Mes: marzo 2011

Cómo hacer una autopsia a un superhombre


El cadáver de la poderosa Retro Girl es examinado por Pilgrim y Walker en el número 2 de Powers.

En el mundo de los detectives de homicidios Christian Walker y Deena Pilgrim los superhéroes caen pero no para levantarse. No importa que volaran como dioses, o que hubieran logrado hazañas impensables, cuando los cuerpos de estos paladines aparecen en algún callejón, con la garganta cercenada, acaba el trabajo de los justicieros enmascarados y empieza la labor de la policía.

Esa es la trama de Powers, la serie creada en el 2000 por el escritor Brian Michael Bendis y el dibujante Michael Avon Oeming, donde los superhéroes son estadísticas y los protagonistas son dos policías que deben resolver las muertes de metahumanos que pueden levantar toneladas o correr a supervelocidad.

Detectives Deena Pilgrim y Christian Walker.
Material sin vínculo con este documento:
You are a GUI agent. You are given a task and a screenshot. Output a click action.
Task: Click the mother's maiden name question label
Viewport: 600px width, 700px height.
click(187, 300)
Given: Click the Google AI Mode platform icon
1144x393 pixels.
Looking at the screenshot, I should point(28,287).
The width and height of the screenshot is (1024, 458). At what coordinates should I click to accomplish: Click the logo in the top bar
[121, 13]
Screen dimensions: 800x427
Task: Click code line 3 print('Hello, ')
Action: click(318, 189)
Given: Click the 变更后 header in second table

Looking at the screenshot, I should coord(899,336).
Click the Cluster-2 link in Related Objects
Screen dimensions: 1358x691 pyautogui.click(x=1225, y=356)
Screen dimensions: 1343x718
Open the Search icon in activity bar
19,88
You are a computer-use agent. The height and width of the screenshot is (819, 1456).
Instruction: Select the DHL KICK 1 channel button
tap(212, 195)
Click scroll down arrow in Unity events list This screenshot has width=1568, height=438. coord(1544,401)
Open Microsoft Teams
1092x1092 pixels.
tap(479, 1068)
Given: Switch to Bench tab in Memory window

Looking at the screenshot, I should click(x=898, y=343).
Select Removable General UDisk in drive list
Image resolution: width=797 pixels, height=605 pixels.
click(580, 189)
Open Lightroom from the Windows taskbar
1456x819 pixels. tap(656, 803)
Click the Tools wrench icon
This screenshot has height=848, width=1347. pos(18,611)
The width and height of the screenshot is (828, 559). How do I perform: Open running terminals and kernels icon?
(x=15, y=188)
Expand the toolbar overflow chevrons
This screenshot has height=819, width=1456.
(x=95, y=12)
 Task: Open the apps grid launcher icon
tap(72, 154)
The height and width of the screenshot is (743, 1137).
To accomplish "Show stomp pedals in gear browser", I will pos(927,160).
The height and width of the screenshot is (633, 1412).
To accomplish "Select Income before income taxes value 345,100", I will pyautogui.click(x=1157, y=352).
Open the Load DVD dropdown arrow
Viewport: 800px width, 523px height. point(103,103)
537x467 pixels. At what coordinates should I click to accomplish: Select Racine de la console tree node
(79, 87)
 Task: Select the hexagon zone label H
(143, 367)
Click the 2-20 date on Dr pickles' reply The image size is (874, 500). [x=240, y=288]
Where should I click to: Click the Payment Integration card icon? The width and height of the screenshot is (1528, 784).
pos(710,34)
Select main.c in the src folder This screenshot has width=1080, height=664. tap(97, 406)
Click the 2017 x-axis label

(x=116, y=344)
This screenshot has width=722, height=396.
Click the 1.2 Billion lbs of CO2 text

Pensada más como serie negra que como simple historia policiaca, el cómic de Bendis está lleno de cuadros en los que abundan los fondos oscuros y en los que la mayor luminosidad viene del foco de la sala de interrogatorios.

“Uno de los elementos principales de la serie es la yuxtaposición de lo noir (la clase de películas en blanco y negro filmadas en los 40, que contaban las historias de cínicos detectives y policías corruptos) y lo superheroico (…) Y una de las reglas de los filmes noir es que la propia ciudad sea considerada un protagonista principal de la historia”, afirma Bendis en el tomo recopilatorio de la primera trama de Powers. Eso explica la presencia permanente, en las viñetas de este cómic, de los oscuros muros de la ciudad y de unos habitantes que no confían en los superhombres que solo ven como siluetas que vuelan sobre sus cabezas.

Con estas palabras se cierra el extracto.